━━ MATERIAL SHOWN ━━

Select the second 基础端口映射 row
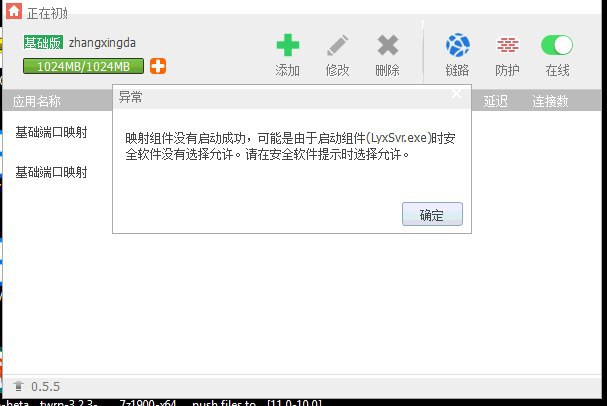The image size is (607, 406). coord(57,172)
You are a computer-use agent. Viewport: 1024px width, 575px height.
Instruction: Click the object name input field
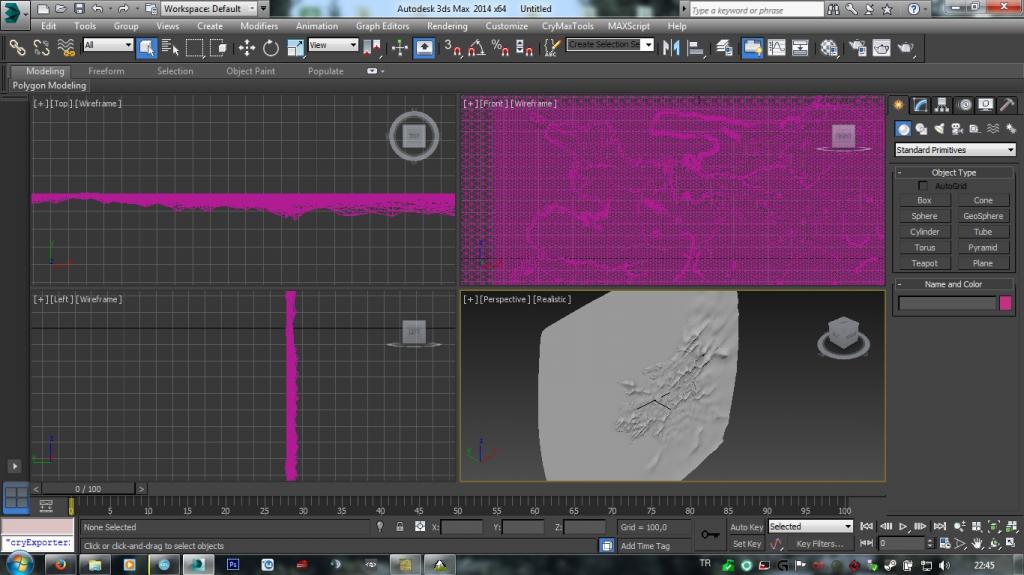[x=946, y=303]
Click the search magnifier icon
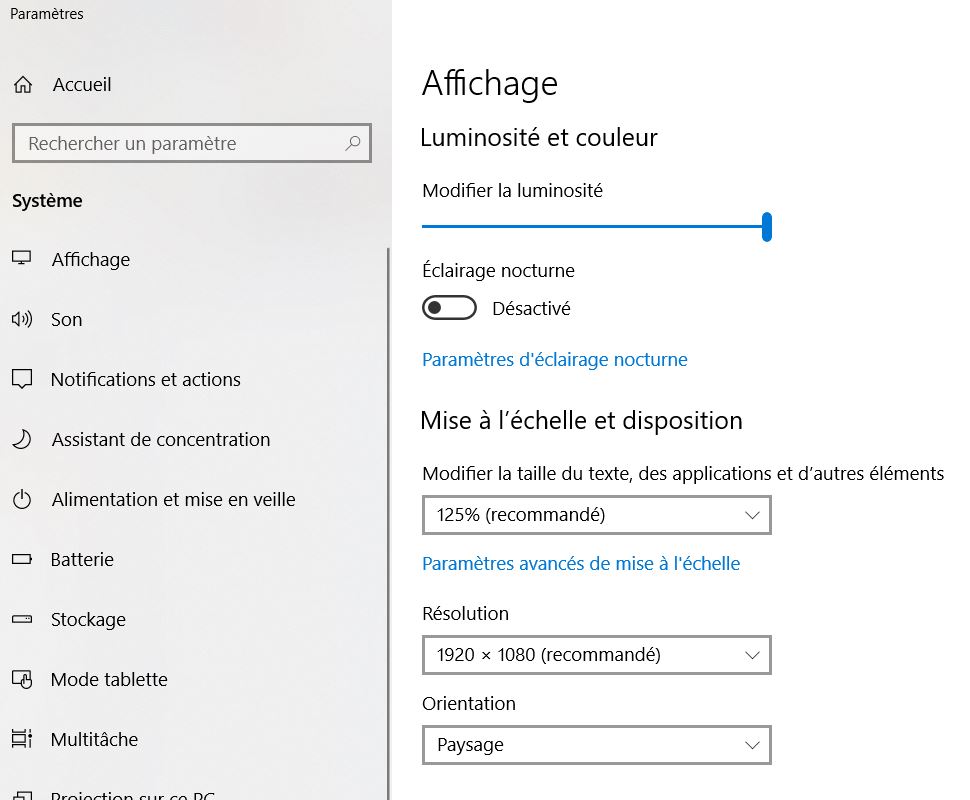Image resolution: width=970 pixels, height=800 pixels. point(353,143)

━━━

== TASK ==
All of the material above should be output exactly, with the pictures left behind.

== SOLUTION TO THIS TASK ==
Select the second 基础端口映射 row
The image size is (607, 406). coord(57,172)
You are a computer-use agent. Viewport: 1024px width, 575px height.
Instruction: Click the object name input field
[x=946, y=303]
Click the search magnifier icon
Image resolution: width=970 pixels, height=800 pixels. point(353,143)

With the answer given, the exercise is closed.